In [1]:
import nltk
from nltk import word_tokenize
from nltk.stem.wordnet import WordNetLemmatizer
from gensim.test.utils import get_tmpfile
from gensim.models import KeyedVectors
import os
import requests
import json
from bs4 import BeautifulSoup
from collections import defaultdict
nltk.download('averaged_perceptron_tagger')

[nltk_data] Downloading package averaged_perceptron_tagger to
[nltk_data]     /Users/YuRong/nltk_data...
[nltk_data]   Package averaged_perceptron_tagger is already up-to-
[nltk_data]       date!


True

# Function definition

In [9]:
NGRAM_API_URI = "https://{0}.linggle.com/query/"
class Linggle:
    def __init__(self, ver='www'):
        self.ver = ver

    def __getitem__(self, query):
        return self.search(query)

    def search(self, query):
        query = query.replace('/', '@')
        req = requests.get(NGRAM_API_URI.format(self.ver) + query)
        results = req.json()
        return results.get('ngrams', [])
    
    
def extract(soup):
    word_list = []
    for term in soup.select('.pt-list-terms'):
        count = 0    
        for item in term.select('.pt-list-terms__item'):
            if item.select('.pt-list-rating__indicator--high'):
                for title in item.select('.pt-thesaurus-card__term-title'):
                    if title.select_one('.link--term'):
                        if count == 3:
                            break
                        else:
                            count += 1
                            word_list.append(title.select_one('.link--term').text)
    return word_list

def crawl(url):
    headers = { 'User-Agent': 'Mozilla/5.0 (Windows NT 6.0; WOW64; rv:24.0) Gecko/20100101 Firefox/24.0' }
    source_code = requests.get(url , headers=headers).content
    soup = BeautifulSoup(source_code, 'html.parser')
    return extract(soup)
    
def synonymsPT(word):
    r = 'https://www.powerthesaurus.org/'+ word +'/synonyms'
    synonymsList = crawl(r)
    max_count = 0
    max_word = word
    for synonym in synonymsList:
        count = sum([row[1] for row in ling[word+" _"]][:10]) + sum([row[1] for row in ling["_ "+word]][:10])
        s_count = sum([row[1] for row in ling[synonym+" _"]][:10]) + sum([row[1] for row in ling["_ "+synonym]][:10])
        if s_count > (2*count) and s_count > 800000:
            max_count = s_count
            max_word = synonym
    return max_word

def crawlCNN(url):
    headers = { 'User-Agent': 'Mozilla/5.0 (Windows NT 6.0; WOW64; rv:24.0) Gecko/20100101 Firefox/24.0' }
    source_code = requests.get(url , headers=headers).content
    soup = BeautifulSoup(source_code, 'html.parser')
    
    paragraph = ""
    for big_block in soup.select('.zn-body__paragraph'):
        paragraph += big_block.text + '\n'
    
    return paragraph

# Read glove embedding file

In [3]:
model = KeyedVectors.load_word2vec_format(os.getcwd()+"/glove_300d_word2vec.txt")

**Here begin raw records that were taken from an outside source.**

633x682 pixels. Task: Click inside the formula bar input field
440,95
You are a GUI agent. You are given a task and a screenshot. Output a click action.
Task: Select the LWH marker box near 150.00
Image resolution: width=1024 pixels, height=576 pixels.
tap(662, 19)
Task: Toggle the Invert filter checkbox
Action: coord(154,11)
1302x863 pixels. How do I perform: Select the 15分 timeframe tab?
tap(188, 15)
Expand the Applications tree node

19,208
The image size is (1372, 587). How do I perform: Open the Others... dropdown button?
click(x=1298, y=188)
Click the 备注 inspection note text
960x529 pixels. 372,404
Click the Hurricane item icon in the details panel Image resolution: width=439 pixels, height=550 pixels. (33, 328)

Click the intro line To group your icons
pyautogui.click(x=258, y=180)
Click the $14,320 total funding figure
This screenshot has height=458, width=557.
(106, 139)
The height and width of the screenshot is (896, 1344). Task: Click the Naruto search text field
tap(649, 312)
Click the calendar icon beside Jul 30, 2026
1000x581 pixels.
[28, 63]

# Read English 5000 vocabulary dictionary file

In [4]:
#read Oxford 5000 vocabulary from file
f = open('5000_voc_Oxford.txt','r')
words_5000 = []
for line in f.readlines():
    line = line.lower()
    line = line.strip('\n')
    line = line.split('\t',1)
    words_5000.append([line[0]])
f.close()

## Read input paragraph file (Optional, or you can use CNN url to read paragraph)

In [5]:
f = open('input.txt','r')
origin = f.read()

## Read input CNN paragraph URL

In [27]:
CNN_URL = 'https://edition.cnn.com/2019/06/14/us/blue-lobster-arnolds-bar-massachussetts-trnd/index.html'
origin = crawlCNN(CNN_URL)

# Preprocess the paragraph

In [28]:
print('Origin paragraph:')
print(origin,'\n')
# paragraph is a list of origin paragraph split by ' '
paragraph = origin.split(' ')

#token_pos => [('Tokyo', 'NNP'), ('(', '('), ('CNN', 'NNP'), (')', ')'), ('Japan', 'NNP'), ("'s", 'POS'), ....]
token_pos = nltk.pos_tag(nltk.word_tokenize(origin))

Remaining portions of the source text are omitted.